**TEXT BLOCK**
= = = = = = =
3.5 Least Data and Purpose Limitation
For each step, send the model only what is needed for that task:
Avoid:
- Whole raw tables or entire documents when a summary suffices
- PII/PHI/financial details unless absolutely needed
- Secrets and credentials (never send at all)
Prefer:
- Aggregated or masked views (e.g., counts, statistics)
- Domain-specific APIs that abstract raw data
Minimize the blast radius if a prompt is compromised.
3.6 Defense-in-Depth and Fail-Safe Defaults
Layer protections at:
- UI (input limits, CSRF, XSS protection)
- Orchestration (authZ, rate limits, guardrails)
- Tools (schema validation, business logic checks)
- Data (row/document-level access, encryption, retention)
- Infrastructure (sandboxing, network policies, monitoring)
If a check fails, or a classifier is uncertain, default to block or escalate, not "allow and hope." For important flows, degrade functionality (e.g., read-only mode) rather than failing open.
3.7 Governance and Traceability
You must be able to answer, for any impactful action:
- Which user? Which tenant?
- Which agent (and version)?
- What prompts, context, and tools were involved?
- What data was touched? What changed?
Requirements:
- Agents have owners, purposes, and risk classifications.
- All high-risk operations are logged in immutable, append-only stores.
- There are documented runbooks and owners for AI incidents.
= = = = = = =
**DATASET EXTRACT**
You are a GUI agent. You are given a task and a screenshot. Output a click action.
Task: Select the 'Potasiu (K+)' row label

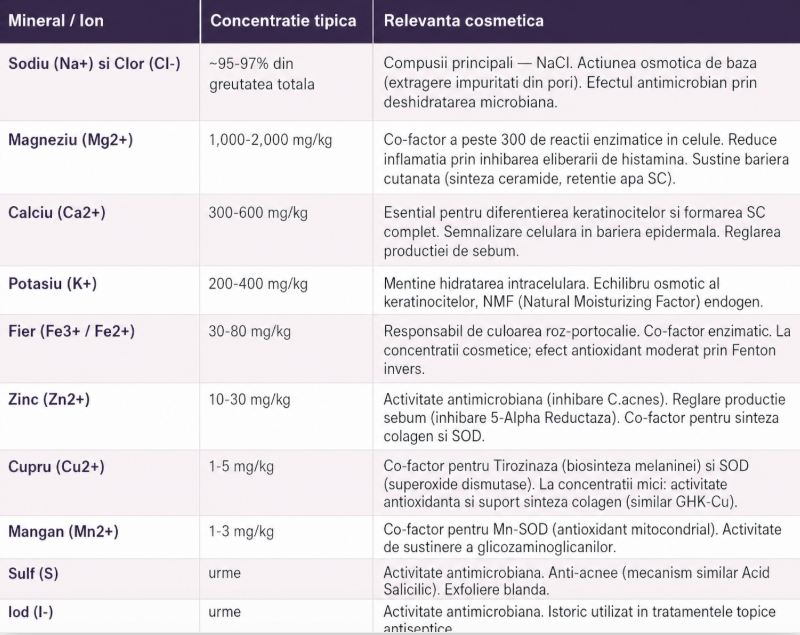pyautogui.click(x=52, y=284)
= = = = = = =
**TO-DO LIST**
1. Decide whether each statement below agrees with the security guidelines, answering yes or no and quoting the words of the guidelines that settle it.
(a) Secrets and credentials may be sent to the model when absolutely needed.
(b) When a classifier is uncertain, the default should be to block or escalate.
(c) All high-risk operations are to be logged in immutable, append-only stores.
2. Answer these questions from the security guidelines.
(a) What example do the guidelines give of degraded functionality?
(b) Which layer includes sandboxing, network policies, and monitoring?
(c) Under the requirements, what three things must agents have?
3. Retype the stretch of the security guidelines from "3.5 Least Data" through "send at all)".

**RESULTS IN ORDER**
1.
(a) No: "Secrets and credentials (never send at all)"
(b) Yes: "If a check fails, or a classifier is uncertain, default to block or escalate"
(c) Yes: "All high-risk operations are logged in immutable, append-only stores."

2.
(a) Read-only mode.
(b) Infrastructure.
(c) Owners, purposes, and risk classifications.

3.
3.5 Least Data and Purpose Limitation
For each step, send the model only what is needed for that task:
Avoid:
- Whole raw tables or entire documents when a summary suffices
- PII/PHI/financial details unless absolutely needed
- Secrets and credentials (never send at all)